The origins with the military underscore that it was part of the suite of efforts for domination, elimination, and assimilation, always couched as Americanization.

Oct. 11th, 1922

Closer to home, Chemawa's current land has an important Salem connection, to the Oregon Land Company and a little less directly to our most famous Salemite

From the Oregon Encyclopedia again:

[Forest Grove, the original school site,] did not support expansion of the school. As a result, Henry J. Minthorn, the school’s second superintendent, acquired 177.32 acres north of Salem. By the time the school and its students moved in 1885, more than 300 children representing over forty tribes in Alaska, Washington, Idaho, and California had been enrolled at the school at Forest Grove.

The new school was near a railroad station and post office named Chemawa, after one of the bands of the Kalapuya tribe that had lived in the area. Believing that the land would “belong to the Indians,” students provided both money and labor to purchase the first parcel of land, but the deeds conveyed ownership to the United States.

It's weirdness layered on top of weirdness.

There is a lot of unhappy, unfortunate, and unjust history here.
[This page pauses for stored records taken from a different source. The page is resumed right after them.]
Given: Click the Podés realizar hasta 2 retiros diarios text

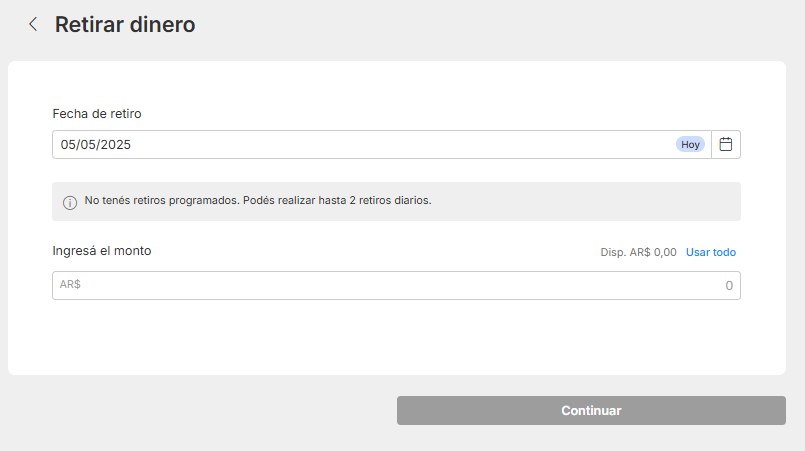Looking at the screenshot, I should click(338, 200).
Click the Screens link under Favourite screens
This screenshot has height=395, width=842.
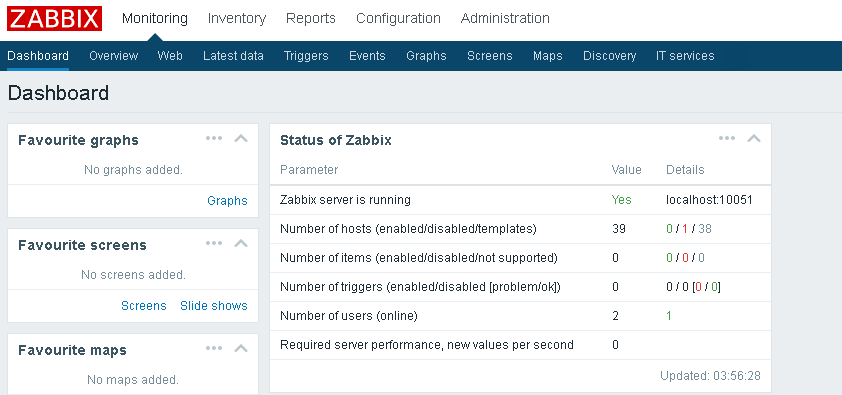coord(144,305)
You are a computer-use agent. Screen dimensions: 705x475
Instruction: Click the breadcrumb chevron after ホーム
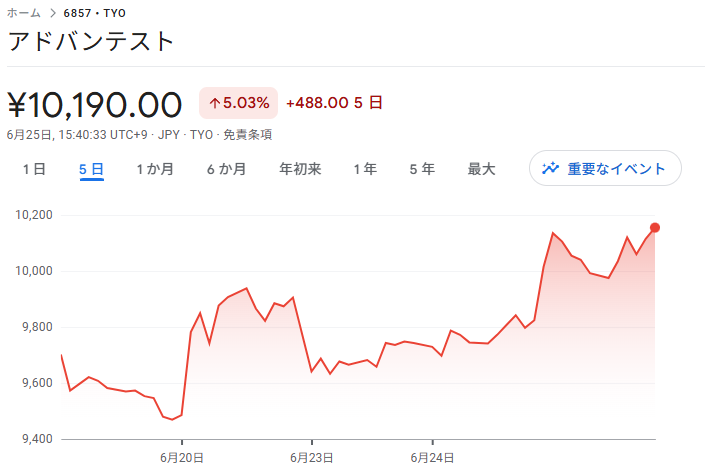(53, 13)
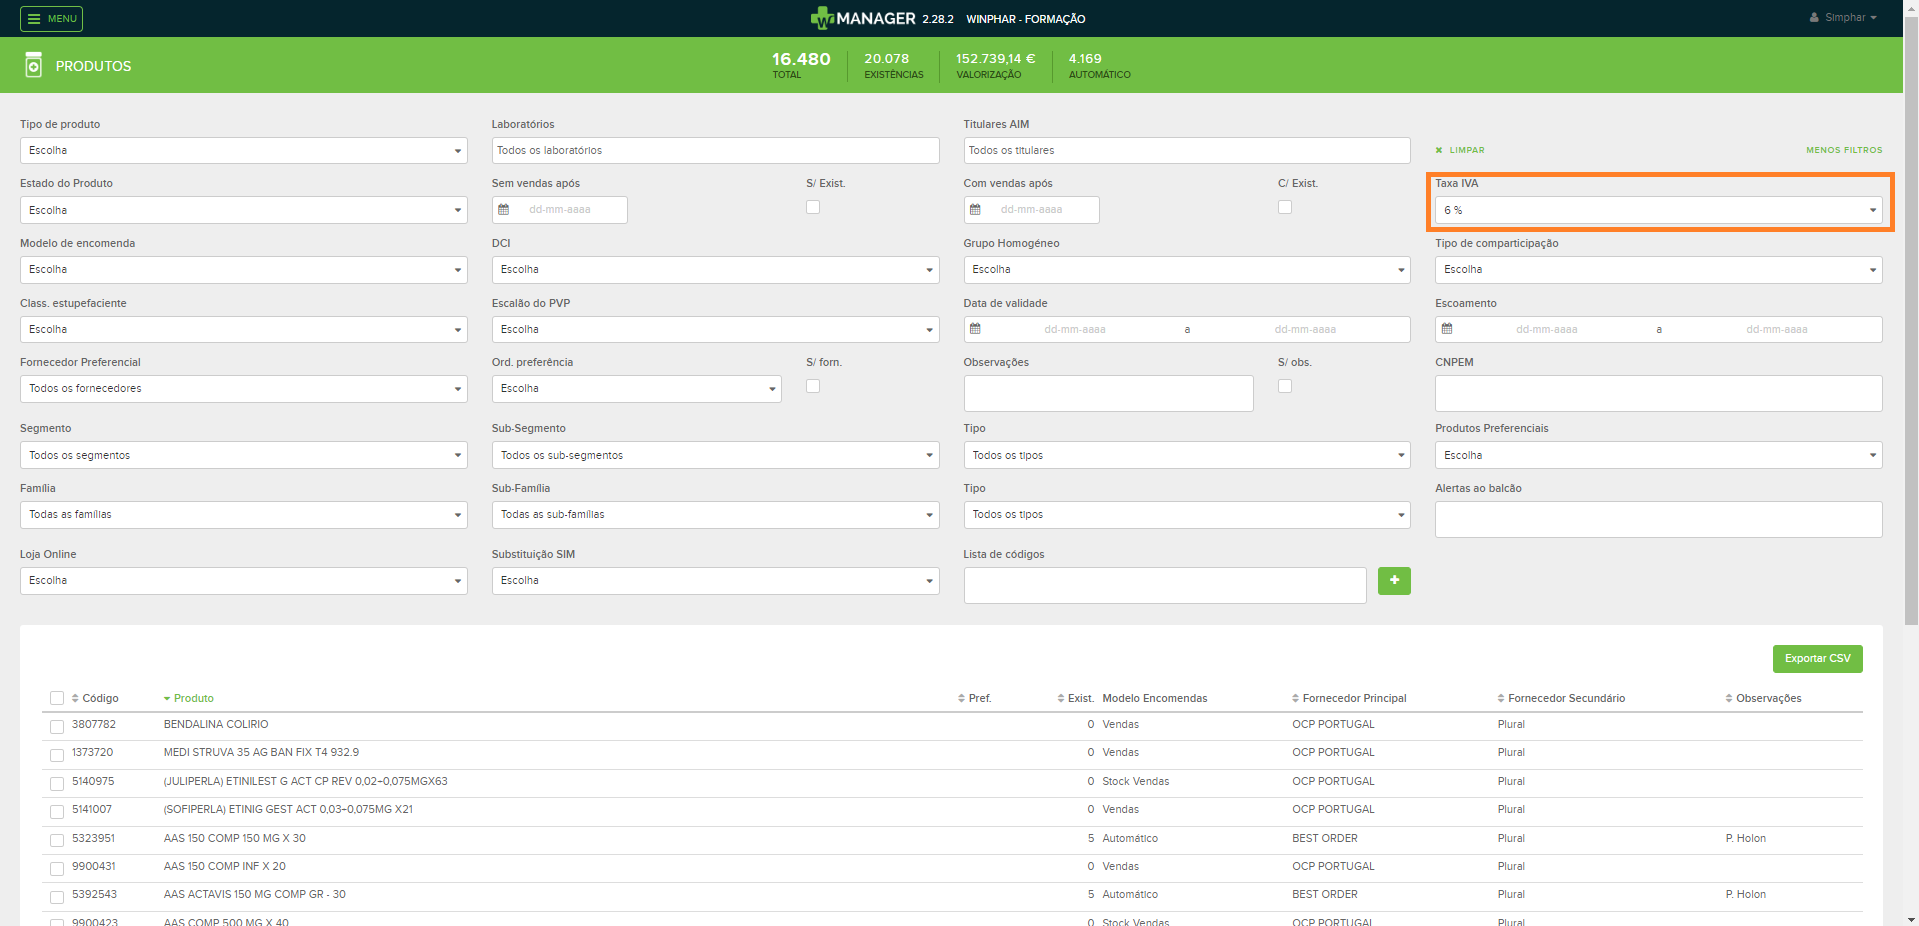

New attention to death and burials there suggest we will be thinking more about Chemawa, reckoning with its place in our history, and giving some measure of justice to those lived and died in it.

Front page last Thursday

I don't have anything to add, but this is a story we should give more attention to, and I look forward to students and families obtaining more justice and also to more visible public history with a better sense of Chemawa's place in Salem history.